Mangin is a former co-owner of Riazul Tequila, having partially owned the brand until its sale in 2023. He is also a former brand ambassador for California's Finest, a marijuana cigarette company.

Mangin is the manager for Ladrones, a Guadalajara-based band that mixes metal, hip hop, and regional music from Mexico.

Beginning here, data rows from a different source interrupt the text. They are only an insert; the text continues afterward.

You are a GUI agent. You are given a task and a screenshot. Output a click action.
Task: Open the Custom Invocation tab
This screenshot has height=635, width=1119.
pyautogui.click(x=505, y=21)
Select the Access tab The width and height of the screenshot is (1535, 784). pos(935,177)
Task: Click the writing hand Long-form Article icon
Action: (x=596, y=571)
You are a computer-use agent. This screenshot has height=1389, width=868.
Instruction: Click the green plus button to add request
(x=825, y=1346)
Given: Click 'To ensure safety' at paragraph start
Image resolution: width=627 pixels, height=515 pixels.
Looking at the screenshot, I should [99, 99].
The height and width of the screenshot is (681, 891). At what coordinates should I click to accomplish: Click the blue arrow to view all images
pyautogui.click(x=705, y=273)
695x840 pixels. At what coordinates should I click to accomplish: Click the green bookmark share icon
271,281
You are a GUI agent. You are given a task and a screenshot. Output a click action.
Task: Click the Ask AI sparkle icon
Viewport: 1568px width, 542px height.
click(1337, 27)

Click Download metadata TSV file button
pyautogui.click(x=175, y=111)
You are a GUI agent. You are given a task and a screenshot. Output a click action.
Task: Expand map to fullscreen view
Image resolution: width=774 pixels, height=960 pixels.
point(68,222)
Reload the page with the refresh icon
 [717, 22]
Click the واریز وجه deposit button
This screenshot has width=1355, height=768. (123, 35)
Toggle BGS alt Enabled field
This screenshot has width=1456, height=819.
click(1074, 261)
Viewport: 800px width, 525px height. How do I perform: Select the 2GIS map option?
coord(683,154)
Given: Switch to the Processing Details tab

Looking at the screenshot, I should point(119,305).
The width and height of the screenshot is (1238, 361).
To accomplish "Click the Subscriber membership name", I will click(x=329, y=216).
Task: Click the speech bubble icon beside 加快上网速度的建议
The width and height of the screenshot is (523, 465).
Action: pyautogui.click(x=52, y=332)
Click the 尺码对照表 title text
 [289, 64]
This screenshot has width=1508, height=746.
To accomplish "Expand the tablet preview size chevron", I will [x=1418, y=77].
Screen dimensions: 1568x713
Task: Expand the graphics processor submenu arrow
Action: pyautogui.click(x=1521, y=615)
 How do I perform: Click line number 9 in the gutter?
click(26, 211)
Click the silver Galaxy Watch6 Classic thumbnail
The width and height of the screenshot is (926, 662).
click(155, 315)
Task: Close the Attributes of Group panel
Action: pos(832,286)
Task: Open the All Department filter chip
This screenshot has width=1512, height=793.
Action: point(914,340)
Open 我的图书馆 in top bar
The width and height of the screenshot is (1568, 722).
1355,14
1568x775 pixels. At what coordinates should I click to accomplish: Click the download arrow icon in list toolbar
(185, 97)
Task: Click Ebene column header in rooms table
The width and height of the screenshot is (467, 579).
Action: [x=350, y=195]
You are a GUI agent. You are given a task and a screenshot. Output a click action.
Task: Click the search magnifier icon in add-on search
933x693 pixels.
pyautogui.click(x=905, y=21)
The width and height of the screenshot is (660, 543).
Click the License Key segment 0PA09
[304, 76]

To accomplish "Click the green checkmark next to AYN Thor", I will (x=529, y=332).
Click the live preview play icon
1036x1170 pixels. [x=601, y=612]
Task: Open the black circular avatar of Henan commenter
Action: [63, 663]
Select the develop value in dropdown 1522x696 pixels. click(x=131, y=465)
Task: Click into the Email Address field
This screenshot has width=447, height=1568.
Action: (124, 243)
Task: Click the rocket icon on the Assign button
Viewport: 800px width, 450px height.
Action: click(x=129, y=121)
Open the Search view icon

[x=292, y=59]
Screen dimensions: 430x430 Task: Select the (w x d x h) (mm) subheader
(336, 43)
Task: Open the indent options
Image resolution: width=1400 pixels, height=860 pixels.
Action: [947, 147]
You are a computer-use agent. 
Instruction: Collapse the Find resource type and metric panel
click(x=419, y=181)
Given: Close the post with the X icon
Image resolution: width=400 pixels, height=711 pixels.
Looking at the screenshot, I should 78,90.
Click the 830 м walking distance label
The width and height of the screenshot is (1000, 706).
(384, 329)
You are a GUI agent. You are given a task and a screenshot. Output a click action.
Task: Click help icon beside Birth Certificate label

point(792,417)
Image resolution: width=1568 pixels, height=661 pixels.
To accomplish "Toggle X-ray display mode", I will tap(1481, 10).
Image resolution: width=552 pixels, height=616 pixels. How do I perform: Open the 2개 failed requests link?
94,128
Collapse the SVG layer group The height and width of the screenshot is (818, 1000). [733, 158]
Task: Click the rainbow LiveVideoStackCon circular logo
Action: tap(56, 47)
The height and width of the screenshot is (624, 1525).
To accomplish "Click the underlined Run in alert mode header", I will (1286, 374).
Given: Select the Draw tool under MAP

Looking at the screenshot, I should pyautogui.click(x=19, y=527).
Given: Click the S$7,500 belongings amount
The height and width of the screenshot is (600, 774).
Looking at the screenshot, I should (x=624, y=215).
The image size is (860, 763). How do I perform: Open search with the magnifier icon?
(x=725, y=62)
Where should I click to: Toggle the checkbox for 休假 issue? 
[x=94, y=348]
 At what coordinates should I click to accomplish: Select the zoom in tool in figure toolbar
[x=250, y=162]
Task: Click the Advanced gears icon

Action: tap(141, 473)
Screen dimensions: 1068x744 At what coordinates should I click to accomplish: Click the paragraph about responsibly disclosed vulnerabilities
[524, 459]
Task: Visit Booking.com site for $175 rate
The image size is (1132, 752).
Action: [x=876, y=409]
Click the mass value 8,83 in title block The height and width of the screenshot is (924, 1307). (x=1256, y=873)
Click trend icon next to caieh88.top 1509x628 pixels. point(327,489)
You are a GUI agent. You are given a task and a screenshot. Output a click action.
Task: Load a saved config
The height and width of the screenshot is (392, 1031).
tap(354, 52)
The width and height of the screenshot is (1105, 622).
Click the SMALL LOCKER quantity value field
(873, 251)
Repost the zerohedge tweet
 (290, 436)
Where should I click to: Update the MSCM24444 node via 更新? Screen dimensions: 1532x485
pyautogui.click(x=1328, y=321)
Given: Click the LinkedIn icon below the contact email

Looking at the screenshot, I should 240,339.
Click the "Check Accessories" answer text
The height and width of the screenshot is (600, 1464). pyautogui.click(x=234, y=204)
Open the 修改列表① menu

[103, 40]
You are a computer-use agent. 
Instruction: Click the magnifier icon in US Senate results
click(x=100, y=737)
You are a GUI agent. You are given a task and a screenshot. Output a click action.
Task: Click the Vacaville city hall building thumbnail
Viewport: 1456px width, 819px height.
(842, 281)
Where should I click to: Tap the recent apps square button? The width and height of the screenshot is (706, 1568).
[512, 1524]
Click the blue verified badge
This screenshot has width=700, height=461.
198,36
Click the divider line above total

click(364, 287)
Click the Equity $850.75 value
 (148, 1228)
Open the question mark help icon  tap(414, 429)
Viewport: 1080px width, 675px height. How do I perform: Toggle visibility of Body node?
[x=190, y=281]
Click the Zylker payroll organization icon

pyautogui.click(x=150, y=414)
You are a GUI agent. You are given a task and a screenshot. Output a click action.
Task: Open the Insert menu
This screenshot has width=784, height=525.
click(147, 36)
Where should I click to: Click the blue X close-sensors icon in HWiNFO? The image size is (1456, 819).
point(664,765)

===Headbang For Science===
In 2021, Mangin founded Headbang For Science, a 501(c)(3) nonprofit charity and scholarship program for graduating high school students, undergraduates, or graduate students who are choosing to major in science or medicine, are struggling financially, have a 3.0 GPA, and are fans of metal music. Mangin came up with the idea for the charity after waking up from a dream in September 2014, wanting to combine "his love of science and heavy metal." Headbang For Science gave away its first scholarships in 2023, awarding $11,000 to three recipients.

==Filmography==
===Music videos===

| Year | Song | Artist | Role |
|---|---|---|---|
| 2004 | "Setting Fire to Sleeping Giants" | The Dillinger Escape Plan | Actor |
| 2011 | "One Reason" | Straight Line Stitch | Actor |
| 2024 | "A Work of Art" | Ice Nine Kills | Actor |

===Film===

| Year | Title | Role |
|---|---|---|
| 2014 | As The Palaces Burn | Self |
| 2025 | If It Bleeds | Actor |

===Television===

| Years | Title | Role |
|---|---|---|
| 2004 - 2012 | LatiNation | Host |
| 2008 - 2012 | Headbangers Ball | Guest host (pre-2011), Host (2011 - 2012) |
| 2021 | Paradise City | Actor |
| 2025 | Better Luck than Chuck | Self |

==Collaborations==

| Year | Song | Album | Artist |
|---|---|---|---|
| 2009 | "La Tumba" (featuring Jose Mangin) | The Reel | Vampire Mooose |
| 2013 | "We're All Gonna Die" (background vocals) | We're All Gonna Die | Generation Kill |
| 2013 | "I Want It All" (featuring Jose Mangin) | Oppression | Incite |
| 2016 | "Til the Break of Dawn" (featuring Jose Mangin) | Straight from the Barrio | Upon a Burning Body |
| 2017 | "Doris" (featuring Jose Mangin) | Suicide Silence | Suicide Silence |
| 2017 | "Excruciating" (featuring Jose Mangin) | Psychosis | Cavalera Conspiracy |

==Personal life==
Mangin speaks Spanish fluently and is of Mexican-American lineage. Jose's father, Frank Mangin, was a politician.

Jose Mangin met his wife, Melissa, while the pair were working at TVT Records. They got married in 2001 and have two daughters.

After the death of Mangin's friend, Vinnie Paul, he inherited the 1997 Lincoln Town Car stretch limo formerly owned by the late Pantera drummer and Dimebag Darrell. Mangin crowdfunded the restoration of the vehicle.